I’ve been hearing others say this about me, and so I might as well accept it. I have a competitive side. While it’s a healthy way to be, I don’t think I’ll go too far down that road to where I don’t enjoy a group event because “I lost” or I hesistate to sign up for something because there’s a chance I won’t win. But getting back to my original point...
Lately group events have been the best way to challenge me. Put me in a pack with faster riders or runners and watch the times drop. My best advances in triathlon have come in group events. But note I say only bike and run. There’s no real group event swim in my schedule, and the only option I do have for that is Monday Masters, which has left my crying alongside of the road, broken down and begging for mercy...OK it wasnt’ that bad. But it is an intimidating workout in which I’m the SlowZebra. And I’m sick to my stomach afterwards, which is due to my stress about being able to keep up. Like I said, I’ll work myself silly.
Remember now that my 2 most recent swims...er....my only recent swims actually... have been weak and uninspired. I really didn’t care to be swimming and it showed. So it was with some trepidation that I signed up for the YMCA Masters I class. Thinking it might be a nice medium range challenge, somewhere between swimming alone and Monday Masters. And I knew that if you put me in a pool with other swimmers, I’d swim. As hard as I needed to in order to keep up. In other words, a challenge, a race, a competitive workout. But, would there be a slow lane? Will I have to be able to swim the butterfly? Would it be worth my time, it’s 2x/week and at night of all times. Suck it up, give it a try! So I signed up for the rest of July. $11.75 seemed a deal.

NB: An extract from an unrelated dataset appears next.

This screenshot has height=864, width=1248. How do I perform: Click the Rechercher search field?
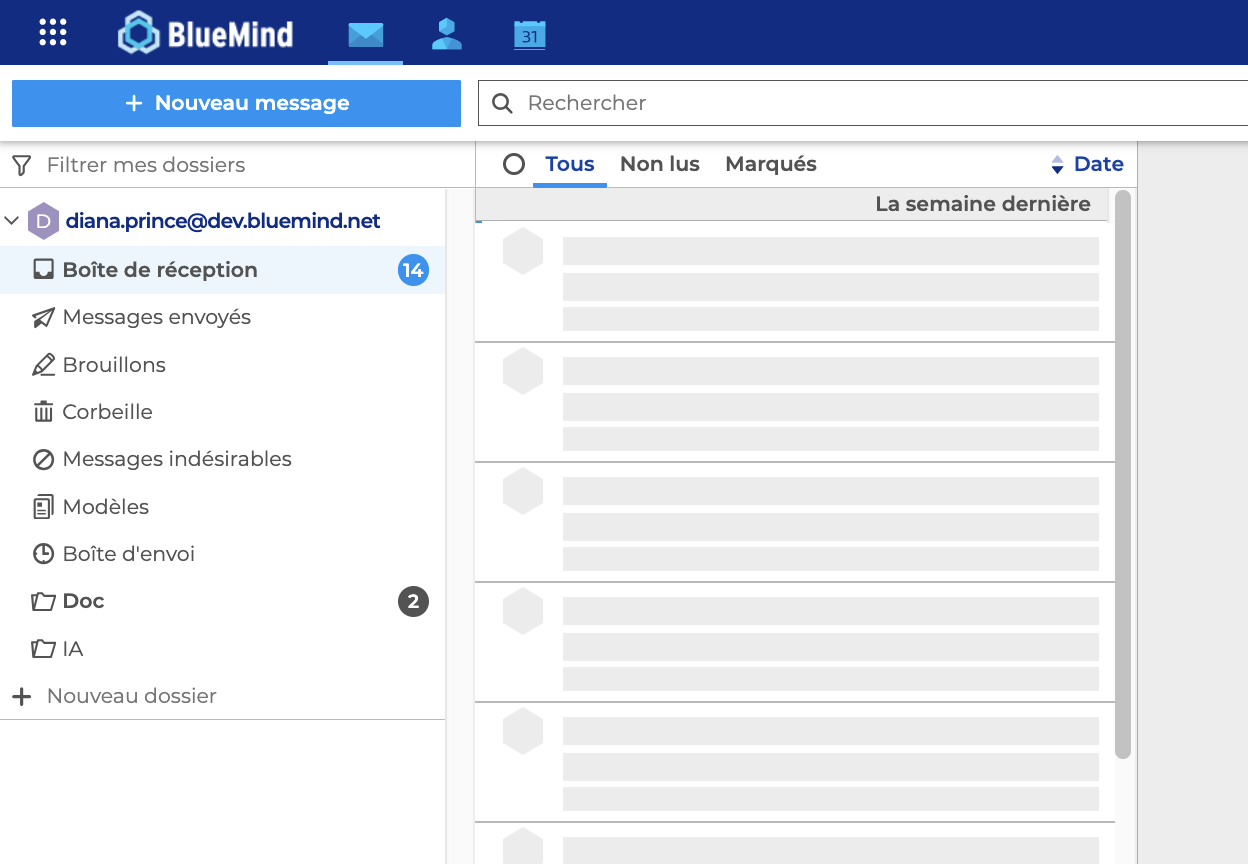[x=860, y=103]
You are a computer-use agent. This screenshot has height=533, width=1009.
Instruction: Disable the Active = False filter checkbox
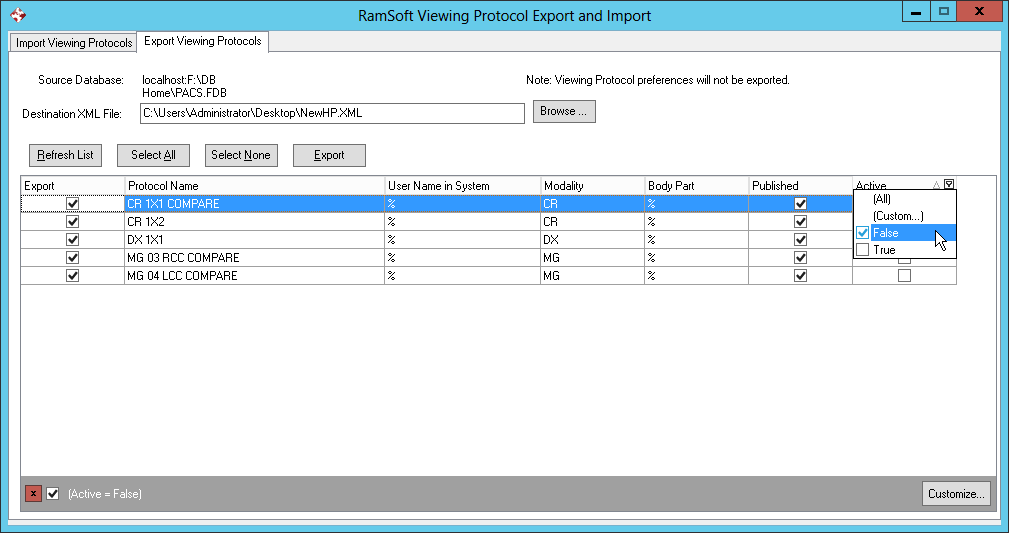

I was first greeted by the workout on a dry erase board: free and IM distances alternating on a ladder from 50y to 250y. About 2000y total. Now for me, IM means Ironman. For swimmers, it means individual medley. Breaststroke, backstroke, butterfly, free? No, wait, butterfly first? Then breastroke? No, it’s butterfly, backstroke, breastroke, free. Oh boy. I took it as the name same said: individual medley=my individual designs on a specified distance. As a triathlete, this meant doggie paddle, backstroke, doggie paddle, free. Cuz heaven knows I can’t do the fly or breaststroke. At least not without catching the attention of the lifeguards.
While waiting for instruction on the class, I was greeted by a woman who said “love your tri tan!”, oh good I’m not the only triathlete! I introduced myself to J, who was also racing the TdD Saturday and looking to improve on her Insbk racing. Getting in the pool, I learned the instructor was not coming tonight so we were on our own to follow the workout set. In chatting with our lanemate, a guy named K, I learned that we were all triathletes! And none of us could really do the fly or breaststrokes! I gave the breaststroke and butterfly my best, but I inhaled more water than I should have. And most importantly, I found that when “chased” by circling swimmers, I can swim. I might work myself up over it, but I can swim. What a relief.
I also soon learned that K is racing not only Racine next weekend, but is also doing IMWI!! What a surprise! I think I’ll be back for this Master’s class!